[REQUISITOS DAS TAREFAS]
1. Copie fielmente o trecho do texto sobre apoptose que começa em "As pró-caspases são" e segue até "et al, 2009).".
2. Responda às perguntas abaixo com base no texto sobre apoptose.
(a) Qual pró-caspase iniciadora é ativada na via extrínseca?
(b) Quantos membros compõem a família Bcl-2?
(c) Qual caspase é ativada ao final da cascata da qual participam as caspases 8 e 9?
3. Dê prosseguimento ao texto sobre apoptose a partir do ponto em que ele termina.

[TEXTO DE REFERÊNCIA]
----
As pró-caspases são ativadas em caspases por clivagem proteolítica quando a célula recebe um sinal de morte (BOATRIGHT e SALVESEN, 2003). Uma vez ativadas, atuam em um efeito cascata, ou seja, as caspases iniciadoras ativam as caspases efetoras que, por sua vez, atuam na fragmentação do DNA (SHARIFIA et al, 2009).

O processo apoptótico pode ser desencadeado por duas vias, uma extrínseca (citoplasmática) e outra intrínseca (mitocondrial), ambas convergentes para a ativação das caspases efetoras (GRIVICICH, REGNER e ROCHA, 2007). Além disso, tais vias podem ser classificadas de acordo com o tipo de pró-caspase que é ativada. Na via extrínseca, a ativação da pró-caspase 8 (iniciadora) resulta da sinalização do receptor de morte celular, como Fas e TNFR1 (tumor necrosis factor receptor 1). Por outro lado, na via intrínseca, a ativação da pró-caspase 9 (iniciadora) é dependente principalmente da via de sinalização mitocondrial regulada por membros da família Bcl-2 (HARRIS e THOMPSON, 2000). A família Bcl-2 é composta por 25 membros anti e pró-apoptóticos (BORNER, 2003). Essas proteínas estão localizadas no lado externo da membrana mitocondrial, no envelope nuclear e no retículo endoplasmático das células (LORO, VINTERMYR e JOHANNESSEN, 2003).

A ativação dos membros pró-apoptóticos da família Bcl-2, como Bax, pode desencadear uma sequência de eventos que levam a alterações na permeabilidade da membrana mitocondrial com liberação de citocromo c (proteína ativadora de caspase) para o citoplasma, que se liga a outra proteína: o fator ativador da protease na apoptose 1 (Apaf- 1), formando um complexo proteico – apoptossomo - que irá ativar a pró-caspase 9 (GOLDSTEIN et al, 2000). Uma vez ativadas, ambas as caspases 8 e 9 participam de uma cascata de eventos que culmina na ativação da caspase 3, que cliva vários substratos resultando em fragmentação do DNA e alterações morfológicas celulares características de apoptose (THORNBERRY e LAZEBNIK, 1998). Em contrapartida, a proteína Bcl-2, membro anti-apoptótico da família Bcl-2, favorece a sobrevida celular impedindo o escape do citocromo c para o citoplasma, possivelmente pela formação de heterodímeros com moléculas pró-apoptóticas, como a Bax (AMARANTE-MENDES e GREEN, 1999), impedindo a

formação de poros na membrana mitocondrial externa e, assim, inibindo a apoptose (TAYLOR, et al, 2008).
----
[LINHAS FORNECIDAS]
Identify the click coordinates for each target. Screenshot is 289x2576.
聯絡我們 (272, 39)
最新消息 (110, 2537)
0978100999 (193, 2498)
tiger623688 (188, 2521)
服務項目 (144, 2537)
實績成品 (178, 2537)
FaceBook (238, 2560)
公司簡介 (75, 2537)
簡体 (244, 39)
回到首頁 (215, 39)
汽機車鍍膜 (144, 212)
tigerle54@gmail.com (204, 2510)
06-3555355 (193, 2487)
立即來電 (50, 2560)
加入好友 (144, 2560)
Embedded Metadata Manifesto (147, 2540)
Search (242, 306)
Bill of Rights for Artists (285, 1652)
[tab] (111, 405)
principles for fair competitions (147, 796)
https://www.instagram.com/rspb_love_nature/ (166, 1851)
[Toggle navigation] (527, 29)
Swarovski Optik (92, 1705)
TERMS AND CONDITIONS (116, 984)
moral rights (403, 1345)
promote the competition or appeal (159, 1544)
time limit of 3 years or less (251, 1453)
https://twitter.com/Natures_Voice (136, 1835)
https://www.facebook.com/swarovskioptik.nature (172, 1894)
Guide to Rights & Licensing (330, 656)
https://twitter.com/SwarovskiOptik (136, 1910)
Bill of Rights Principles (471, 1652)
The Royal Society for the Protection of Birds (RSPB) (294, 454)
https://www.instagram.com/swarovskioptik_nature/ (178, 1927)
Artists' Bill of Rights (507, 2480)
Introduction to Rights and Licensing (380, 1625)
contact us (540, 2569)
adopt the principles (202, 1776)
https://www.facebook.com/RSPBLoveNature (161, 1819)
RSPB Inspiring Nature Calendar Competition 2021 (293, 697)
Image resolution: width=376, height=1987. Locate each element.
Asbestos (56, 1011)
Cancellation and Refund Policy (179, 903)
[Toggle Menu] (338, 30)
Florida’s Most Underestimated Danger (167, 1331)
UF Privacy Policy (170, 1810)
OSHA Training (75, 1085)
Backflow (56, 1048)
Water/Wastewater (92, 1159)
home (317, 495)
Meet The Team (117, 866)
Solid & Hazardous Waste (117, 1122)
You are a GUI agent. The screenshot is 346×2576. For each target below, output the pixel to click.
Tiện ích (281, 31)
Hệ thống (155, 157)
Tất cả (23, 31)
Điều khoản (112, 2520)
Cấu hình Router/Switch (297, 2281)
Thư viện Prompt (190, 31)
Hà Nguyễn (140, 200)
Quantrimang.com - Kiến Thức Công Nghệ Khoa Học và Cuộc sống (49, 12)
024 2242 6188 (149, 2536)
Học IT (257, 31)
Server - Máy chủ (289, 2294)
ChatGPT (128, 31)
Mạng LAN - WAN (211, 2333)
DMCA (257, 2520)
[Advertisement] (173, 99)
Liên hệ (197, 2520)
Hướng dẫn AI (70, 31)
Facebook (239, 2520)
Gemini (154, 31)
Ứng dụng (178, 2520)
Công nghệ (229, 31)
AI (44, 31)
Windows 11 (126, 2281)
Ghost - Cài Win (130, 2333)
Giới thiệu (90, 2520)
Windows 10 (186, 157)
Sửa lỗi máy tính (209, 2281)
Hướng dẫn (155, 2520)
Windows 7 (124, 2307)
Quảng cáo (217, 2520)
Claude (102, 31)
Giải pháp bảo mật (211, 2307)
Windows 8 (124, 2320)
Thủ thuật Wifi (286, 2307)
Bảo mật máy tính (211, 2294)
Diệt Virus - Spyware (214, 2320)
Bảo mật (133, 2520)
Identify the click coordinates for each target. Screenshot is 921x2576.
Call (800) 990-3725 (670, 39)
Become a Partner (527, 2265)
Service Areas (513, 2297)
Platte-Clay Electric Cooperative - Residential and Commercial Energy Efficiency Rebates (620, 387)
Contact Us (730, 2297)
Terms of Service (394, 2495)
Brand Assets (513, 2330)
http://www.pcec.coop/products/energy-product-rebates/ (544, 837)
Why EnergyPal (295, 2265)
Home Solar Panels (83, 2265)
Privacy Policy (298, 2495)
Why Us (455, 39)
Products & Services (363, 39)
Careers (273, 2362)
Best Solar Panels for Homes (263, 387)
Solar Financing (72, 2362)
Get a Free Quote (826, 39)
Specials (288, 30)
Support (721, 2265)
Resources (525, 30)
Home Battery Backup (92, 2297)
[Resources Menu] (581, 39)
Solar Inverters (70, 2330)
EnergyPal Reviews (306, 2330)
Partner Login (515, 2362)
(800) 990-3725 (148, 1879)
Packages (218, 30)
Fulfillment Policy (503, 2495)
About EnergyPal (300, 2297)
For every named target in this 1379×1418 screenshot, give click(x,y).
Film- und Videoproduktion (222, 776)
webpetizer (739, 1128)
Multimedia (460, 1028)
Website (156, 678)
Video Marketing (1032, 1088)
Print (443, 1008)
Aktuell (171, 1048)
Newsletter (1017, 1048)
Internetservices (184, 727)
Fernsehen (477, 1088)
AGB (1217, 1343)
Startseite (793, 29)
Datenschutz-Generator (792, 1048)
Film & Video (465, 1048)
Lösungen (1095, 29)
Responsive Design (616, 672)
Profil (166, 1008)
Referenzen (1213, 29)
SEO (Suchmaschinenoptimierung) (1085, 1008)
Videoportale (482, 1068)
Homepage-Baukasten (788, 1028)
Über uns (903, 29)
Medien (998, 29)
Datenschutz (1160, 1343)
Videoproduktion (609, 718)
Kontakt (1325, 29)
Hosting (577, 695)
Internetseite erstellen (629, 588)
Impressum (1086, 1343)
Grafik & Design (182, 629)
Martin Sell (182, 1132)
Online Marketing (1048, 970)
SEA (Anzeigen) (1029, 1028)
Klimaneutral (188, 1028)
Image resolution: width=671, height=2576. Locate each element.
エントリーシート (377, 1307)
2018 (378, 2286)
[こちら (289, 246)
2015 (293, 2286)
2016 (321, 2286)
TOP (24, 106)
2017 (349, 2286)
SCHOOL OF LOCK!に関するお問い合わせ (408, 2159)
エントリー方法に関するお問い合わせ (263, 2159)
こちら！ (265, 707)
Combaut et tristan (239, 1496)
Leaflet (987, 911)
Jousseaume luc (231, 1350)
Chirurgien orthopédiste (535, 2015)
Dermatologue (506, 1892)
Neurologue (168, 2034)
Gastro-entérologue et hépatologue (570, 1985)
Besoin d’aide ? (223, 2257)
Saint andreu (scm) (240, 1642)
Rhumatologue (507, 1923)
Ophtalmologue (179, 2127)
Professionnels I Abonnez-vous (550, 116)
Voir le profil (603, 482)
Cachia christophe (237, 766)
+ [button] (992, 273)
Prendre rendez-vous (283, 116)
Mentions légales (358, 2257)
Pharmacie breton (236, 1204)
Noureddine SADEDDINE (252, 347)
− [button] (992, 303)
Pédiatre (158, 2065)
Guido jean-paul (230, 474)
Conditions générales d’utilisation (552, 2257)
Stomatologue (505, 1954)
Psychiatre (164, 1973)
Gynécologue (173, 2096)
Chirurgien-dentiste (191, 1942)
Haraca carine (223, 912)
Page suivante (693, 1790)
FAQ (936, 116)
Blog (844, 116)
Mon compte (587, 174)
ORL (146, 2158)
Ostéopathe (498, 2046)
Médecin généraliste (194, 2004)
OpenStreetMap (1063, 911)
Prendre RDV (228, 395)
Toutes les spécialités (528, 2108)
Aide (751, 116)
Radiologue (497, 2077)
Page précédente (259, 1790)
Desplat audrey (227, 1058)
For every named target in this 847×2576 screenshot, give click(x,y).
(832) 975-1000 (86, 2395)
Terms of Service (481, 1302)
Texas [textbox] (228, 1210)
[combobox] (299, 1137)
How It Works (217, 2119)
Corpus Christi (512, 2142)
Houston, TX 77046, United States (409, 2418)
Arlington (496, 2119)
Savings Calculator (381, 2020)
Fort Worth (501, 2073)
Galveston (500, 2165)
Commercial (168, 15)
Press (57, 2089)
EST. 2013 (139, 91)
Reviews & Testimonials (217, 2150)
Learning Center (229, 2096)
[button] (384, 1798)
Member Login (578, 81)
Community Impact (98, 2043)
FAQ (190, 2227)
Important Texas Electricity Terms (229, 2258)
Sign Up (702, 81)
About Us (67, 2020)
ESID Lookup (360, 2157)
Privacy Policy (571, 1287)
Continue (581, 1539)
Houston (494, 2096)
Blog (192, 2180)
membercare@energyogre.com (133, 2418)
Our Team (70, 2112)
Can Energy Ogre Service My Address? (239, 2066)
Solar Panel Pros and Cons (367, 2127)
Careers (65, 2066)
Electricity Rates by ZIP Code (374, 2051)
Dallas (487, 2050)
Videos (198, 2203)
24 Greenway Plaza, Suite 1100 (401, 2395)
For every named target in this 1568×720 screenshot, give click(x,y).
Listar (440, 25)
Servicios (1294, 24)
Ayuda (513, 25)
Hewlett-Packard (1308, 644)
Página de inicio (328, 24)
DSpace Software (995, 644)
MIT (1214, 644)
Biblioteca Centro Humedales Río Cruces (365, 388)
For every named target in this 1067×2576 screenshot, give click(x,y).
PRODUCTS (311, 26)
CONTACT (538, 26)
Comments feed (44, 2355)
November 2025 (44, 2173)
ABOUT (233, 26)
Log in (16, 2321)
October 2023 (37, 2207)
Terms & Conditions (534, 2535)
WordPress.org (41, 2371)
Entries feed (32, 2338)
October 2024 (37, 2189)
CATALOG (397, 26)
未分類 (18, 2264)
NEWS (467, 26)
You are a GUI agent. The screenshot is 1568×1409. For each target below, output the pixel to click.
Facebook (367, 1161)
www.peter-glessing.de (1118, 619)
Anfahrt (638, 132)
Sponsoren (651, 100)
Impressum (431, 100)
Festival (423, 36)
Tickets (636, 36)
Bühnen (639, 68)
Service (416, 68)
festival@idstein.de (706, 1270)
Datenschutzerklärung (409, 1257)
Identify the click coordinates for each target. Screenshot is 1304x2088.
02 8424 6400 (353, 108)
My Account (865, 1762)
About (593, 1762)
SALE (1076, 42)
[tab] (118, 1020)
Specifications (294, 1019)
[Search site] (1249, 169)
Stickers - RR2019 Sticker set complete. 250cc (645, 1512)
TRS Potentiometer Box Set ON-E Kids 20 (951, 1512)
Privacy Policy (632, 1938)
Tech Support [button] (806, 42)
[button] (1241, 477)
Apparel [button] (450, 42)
----
[RESULTADOS ESPERADOS]
1.
As pró-caspases são ativadas em caspases por clivagem proteolítica quando a célula recebe um sinal de morte (BOATRIGHT e SALVESEN, 2003). Uma vez ativadas, atuam em um efeito cascata, ou seja, as caspases iniciadoras ativam as caspases efetoras que, por sua vez, atuam na fragmentação do DNA (SHARIFIA et al, 2009).

2.
(a) A pró-caspase 8.
(b) 25 membros.
(c) A caspase 3.

3.
A diminuição da transcrição da proteína anti-apoptótica Bcl-2 e o aumento da transcrição da pró-apoptótica Bax são mediados pelo gene p53. Este é um gene supressor de tumor que é acumulado na célula quando o DNA é danificado, causando a suspensão do ciclo celular na fase G1 (produção de enzimas necessárias para a produção de DNA, outras proteínas e RNA) e proporcionando o reparo do DNA. Porém, se este reparo falhar, o p53 desencadeia a apoptose estimulando a transcrição de proteínas pró-apoptóticas e diminuindo a transcrição de proteínas anti-apoptóticas (KUMAR, ABBAS e FAUSTO, 2005).

A disfunção mitocondrial que deflagra o processo apoptótico pela via intrínseca pode ser causada por sinais de estresse intracelular resultante de lesão do DNA, toxinas, estresse oxidativo, entre outros (PARONLIN e REASON, 2001).

Devarajan et al (2002) confirmaram o envolvimento das vias extrínseca e intrínseca na apoptose induzida pela cisplatina em modelo de células auditivas cultivadas in vitro. Também Liu et al (1998) e Cheng et al (2005) demonstraram o papel da apoptose como mecanismo de morte celular pela cisplatina. Alam et al (2000) identificaram células apoptóticas em todas as estruturas da cóclea após a administração de cisplatina, incluindo células ciliadas externas e internas, células de sustentação, gânglio coclear, estria vascular e ligamento espiral. O aumento da expressão da proteína Bax e diminuição da Bcl-2 encontrado no estudo sugere a importância da família de proteínas Bcl-2 no controle da apoptose em consequência da cisplatina.